» **Action item**: Here are the records. Write out exactly the lines between the one holding "Viewport: 1099px width, 660px" and the one holding "Task: Click the 501.2% growth percentage", inclusive.
★ ★ ★ ★ ★
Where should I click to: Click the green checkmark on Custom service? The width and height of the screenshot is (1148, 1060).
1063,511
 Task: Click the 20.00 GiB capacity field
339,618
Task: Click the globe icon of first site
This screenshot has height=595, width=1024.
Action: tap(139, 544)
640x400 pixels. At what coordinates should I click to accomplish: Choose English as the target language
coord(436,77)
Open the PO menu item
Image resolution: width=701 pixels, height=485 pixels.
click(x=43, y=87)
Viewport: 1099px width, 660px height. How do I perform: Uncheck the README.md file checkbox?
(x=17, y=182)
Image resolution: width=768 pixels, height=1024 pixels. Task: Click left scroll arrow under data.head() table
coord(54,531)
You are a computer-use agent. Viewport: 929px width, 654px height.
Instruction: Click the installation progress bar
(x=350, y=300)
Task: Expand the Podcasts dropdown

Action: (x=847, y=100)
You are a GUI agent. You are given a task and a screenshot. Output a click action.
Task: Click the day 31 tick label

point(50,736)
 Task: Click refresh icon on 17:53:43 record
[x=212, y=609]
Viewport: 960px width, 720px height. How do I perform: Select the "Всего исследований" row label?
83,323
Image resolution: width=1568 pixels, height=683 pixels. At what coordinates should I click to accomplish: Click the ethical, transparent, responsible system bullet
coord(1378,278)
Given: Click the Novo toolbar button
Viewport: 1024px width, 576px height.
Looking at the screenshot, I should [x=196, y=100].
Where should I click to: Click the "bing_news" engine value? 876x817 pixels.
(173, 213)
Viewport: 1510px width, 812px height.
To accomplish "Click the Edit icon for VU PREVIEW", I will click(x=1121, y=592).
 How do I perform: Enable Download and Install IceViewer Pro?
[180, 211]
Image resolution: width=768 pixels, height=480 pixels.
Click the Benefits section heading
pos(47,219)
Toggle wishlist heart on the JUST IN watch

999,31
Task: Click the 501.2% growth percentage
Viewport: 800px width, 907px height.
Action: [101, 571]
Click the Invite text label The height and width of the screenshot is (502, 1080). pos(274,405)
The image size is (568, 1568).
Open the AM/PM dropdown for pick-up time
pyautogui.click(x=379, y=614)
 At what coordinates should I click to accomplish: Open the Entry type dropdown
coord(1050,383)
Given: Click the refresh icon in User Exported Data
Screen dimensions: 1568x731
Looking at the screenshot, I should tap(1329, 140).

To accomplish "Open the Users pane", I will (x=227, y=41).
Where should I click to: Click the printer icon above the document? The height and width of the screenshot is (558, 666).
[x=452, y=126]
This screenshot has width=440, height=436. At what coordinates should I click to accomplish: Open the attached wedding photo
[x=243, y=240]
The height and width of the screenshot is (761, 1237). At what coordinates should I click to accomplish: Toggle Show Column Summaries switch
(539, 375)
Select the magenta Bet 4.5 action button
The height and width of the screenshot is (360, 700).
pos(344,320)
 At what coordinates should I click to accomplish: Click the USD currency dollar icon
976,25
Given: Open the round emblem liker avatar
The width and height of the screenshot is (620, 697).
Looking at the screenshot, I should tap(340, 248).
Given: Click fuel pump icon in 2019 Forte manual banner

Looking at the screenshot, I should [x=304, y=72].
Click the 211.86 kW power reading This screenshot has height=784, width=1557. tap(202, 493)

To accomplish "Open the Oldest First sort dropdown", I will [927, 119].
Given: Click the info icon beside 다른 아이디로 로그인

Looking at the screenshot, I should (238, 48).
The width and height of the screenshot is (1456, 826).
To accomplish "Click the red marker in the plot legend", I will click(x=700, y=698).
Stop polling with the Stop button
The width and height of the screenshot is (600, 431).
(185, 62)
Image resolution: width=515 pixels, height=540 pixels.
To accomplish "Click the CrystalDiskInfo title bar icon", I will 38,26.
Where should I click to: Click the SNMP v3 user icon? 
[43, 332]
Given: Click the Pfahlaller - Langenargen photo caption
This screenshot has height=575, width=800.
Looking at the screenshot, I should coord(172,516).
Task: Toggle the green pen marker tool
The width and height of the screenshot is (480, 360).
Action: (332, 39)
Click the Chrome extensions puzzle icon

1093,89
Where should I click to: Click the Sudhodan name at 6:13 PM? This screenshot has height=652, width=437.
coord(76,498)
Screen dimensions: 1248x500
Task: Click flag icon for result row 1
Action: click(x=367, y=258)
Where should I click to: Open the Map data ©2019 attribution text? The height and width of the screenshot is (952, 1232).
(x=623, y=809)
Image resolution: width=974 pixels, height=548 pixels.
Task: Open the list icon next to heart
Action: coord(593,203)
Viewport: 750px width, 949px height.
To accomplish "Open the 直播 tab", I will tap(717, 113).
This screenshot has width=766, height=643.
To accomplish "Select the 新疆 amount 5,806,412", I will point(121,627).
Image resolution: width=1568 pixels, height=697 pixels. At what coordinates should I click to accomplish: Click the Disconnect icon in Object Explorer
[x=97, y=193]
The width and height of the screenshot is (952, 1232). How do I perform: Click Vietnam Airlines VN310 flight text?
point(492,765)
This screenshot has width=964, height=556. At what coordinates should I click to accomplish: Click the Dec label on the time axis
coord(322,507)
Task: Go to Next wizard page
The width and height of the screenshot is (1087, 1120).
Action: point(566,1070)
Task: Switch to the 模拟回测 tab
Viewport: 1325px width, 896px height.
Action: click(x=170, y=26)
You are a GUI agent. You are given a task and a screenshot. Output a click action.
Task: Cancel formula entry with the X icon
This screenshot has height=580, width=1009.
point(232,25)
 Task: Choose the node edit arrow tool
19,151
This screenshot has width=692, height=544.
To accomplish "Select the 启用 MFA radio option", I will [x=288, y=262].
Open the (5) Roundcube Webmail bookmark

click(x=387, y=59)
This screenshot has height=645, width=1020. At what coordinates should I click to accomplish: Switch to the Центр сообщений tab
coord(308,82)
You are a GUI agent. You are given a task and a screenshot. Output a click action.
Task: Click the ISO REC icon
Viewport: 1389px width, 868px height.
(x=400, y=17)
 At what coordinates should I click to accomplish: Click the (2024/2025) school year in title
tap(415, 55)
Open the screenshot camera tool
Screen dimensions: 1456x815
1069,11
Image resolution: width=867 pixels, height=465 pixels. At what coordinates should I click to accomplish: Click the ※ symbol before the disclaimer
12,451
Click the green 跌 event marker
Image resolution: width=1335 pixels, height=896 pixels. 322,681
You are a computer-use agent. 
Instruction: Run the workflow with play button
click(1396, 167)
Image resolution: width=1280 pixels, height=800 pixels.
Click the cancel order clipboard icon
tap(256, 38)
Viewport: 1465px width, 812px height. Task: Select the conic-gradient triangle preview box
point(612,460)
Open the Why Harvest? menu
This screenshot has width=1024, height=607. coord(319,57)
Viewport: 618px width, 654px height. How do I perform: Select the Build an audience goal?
★ ★ ★ ★ ★
» **Expected answer**:
Viewport: 1099px width, 660px height. How do I perform: Uncheck the README.md file checkbox?
(x=17, y=182)
Image resolution: width=768 pixels, height=1024 pixels. Task: Click left scroll arrow under data.head() table
coord(54,531)
You are a computer-use agent. Viewport: 929px width, 654px height.
Instruction: Click the installation progress bar
(x=350, y=300)
Task: Expand the Podcasts dropdown

Action: (x=847, y=100)
You are a GUI agent. You are given a task and a screenshot. Output a click action.
Task: Click the day 31 tick label

point(50,736)
 Task: Click refresh icon on 17:53:43 record
[x=212, y=609]
Viewport: 960px width, 720px height. How do I perform: Select the "Всего исследований" row label?
83,323
Image resolution: width=1568 pixels, height=683 pixels. At what coordinates should I click to accomplish: Click the ethical, transparent, responsible system bullet
coord(1378,278)
Given: Click the Novo toolbar button
Viewport: 1024px width, 576px height.
Looking at the screenshot, I should [x=196, y=100].
Where should I click to: Click the "bing_news" engine value? 876x817 pixels.
(173, 213)
Viewport: 1510px width, 812px height.
To accomplish "Click the Edit icon for VU PREVIEW", I will click(x=1121, y=592).
 How do I perform: Enable Download and Install IceViewer Pro?
[180, 211]
Image resolution: width=768 pixels, height=480 pixels.
Click the Benefits section heading
pos(47,219)
Toggle wishlist heart on the JUST IN watch

999,31
Task: Click the 501.2% growth percentage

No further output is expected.